Halyard’s Weekly Wrap
our thoughts on the past week’s market activity, economic releases, and Federal Reserve commentary
our thoughts on the past week’s market activity, economic releases, and Federal Reserve commentary
10/03/25 – US economy slows further as companies and consumers navigate headwinds.
This week, the US bond market saw Treasury yields fall, especially at the shorter end, as investors once again priced in two additional rates cuts by year end. The 10-year yield held its weekly decline amid a slowdown in economic indicators, with private payrolls dropping and services activity stalling. Robust demand for investment grade credit continued with spreads a touch tighter on the week. There have been notable red flags appearing in the high yield and asset back lending space over that past few weeks that investment grade investors are ignoring. Notably, First Brands bankruptcy – a high yield company with significant use of off-balance sheet trade financing and the Tricolor collapse – auto financing focusing on sub prime lending. Are these one-off credit issues or are they indicative of a broader credit cycle immerging within the capital markets?
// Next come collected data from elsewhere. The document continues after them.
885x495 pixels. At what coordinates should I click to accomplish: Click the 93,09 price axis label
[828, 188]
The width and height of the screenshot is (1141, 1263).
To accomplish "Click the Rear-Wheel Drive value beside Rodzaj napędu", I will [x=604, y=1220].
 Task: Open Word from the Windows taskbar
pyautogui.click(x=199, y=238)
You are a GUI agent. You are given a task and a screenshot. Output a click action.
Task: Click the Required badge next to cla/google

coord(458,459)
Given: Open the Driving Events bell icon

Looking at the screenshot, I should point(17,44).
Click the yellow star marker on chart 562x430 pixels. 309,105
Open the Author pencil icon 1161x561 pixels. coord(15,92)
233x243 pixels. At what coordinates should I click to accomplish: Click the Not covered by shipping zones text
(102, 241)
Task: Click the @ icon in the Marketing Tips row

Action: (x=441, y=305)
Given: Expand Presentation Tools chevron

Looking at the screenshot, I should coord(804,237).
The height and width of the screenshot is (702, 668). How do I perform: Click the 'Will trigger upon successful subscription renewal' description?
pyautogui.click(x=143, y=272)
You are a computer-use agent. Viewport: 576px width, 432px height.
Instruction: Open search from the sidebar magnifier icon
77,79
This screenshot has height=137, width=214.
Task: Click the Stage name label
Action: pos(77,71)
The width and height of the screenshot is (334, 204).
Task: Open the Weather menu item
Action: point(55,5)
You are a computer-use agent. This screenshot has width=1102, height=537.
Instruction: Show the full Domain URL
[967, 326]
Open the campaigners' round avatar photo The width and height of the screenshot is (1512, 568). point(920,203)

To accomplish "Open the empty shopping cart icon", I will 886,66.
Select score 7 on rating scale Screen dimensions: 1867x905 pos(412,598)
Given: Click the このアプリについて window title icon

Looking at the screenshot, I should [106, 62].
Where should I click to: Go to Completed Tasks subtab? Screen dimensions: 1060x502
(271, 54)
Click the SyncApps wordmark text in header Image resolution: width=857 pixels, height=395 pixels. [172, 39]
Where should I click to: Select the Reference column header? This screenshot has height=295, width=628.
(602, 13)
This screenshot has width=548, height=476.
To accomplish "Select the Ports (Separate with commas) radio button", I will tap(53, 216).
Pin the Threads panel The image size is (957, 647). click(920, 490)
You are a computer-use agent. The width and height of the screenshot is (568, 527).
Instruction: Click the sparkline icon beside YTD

Economic data released over the past week included better than expected personal spending and income levels, as well as inline PCE prices indices – Core PCE inflation was stable at 2.9% year over year. Consumer confidence and business surveys, however, broadly pointed to a further slowing in economic activity. Job data continue to point to a no fire / no hire equilibrium. The standout in Halyard’s opinion was the uptick in annualized auto sales to 16.39 million units compared to 16.07 million in the previous month. While down from the 17.7-million-unit sales in the 1st quarter of 2025, auto sales are up 4.6% year over year on a 3-month rolling average basis.
As equally sanguine as credit investors, Equity investors shrugged off the US Federal government shutdown and continued to buy – the S&P 500 is trading at yet another record level of $6,725 Friday afternoon. The release of labor statistics – usually one of the more volatile days for bond yields was delayed due to the congressional impasse on funding. Perhaps we get a release next week!
This commentary is being provided by Halyard Asset Management, L.L.C. and its affiliates (collectively “Halyard” or “we”) for informational and discussion purposes only and does not constitute, and should not be construed as, investment advice, or a recommendation with respect to the securities used, or an offer or solicitation, and is not the basis for any contract to purchase or sell any security, or other instrument, or for Halyard to enter into or arrange any type of transaction as a consequence of any information contained herein. Although the information herein has been obtained from public and private sources and data that we believe to be reliable, we make no representation as its accuracy or completeness. The views expressed herein represent the opinions of Halyard Asset Management, LLC, or any of its affiliates, and are not intended as a forecast or guarantee of future results. Past performance is not indicative of future results.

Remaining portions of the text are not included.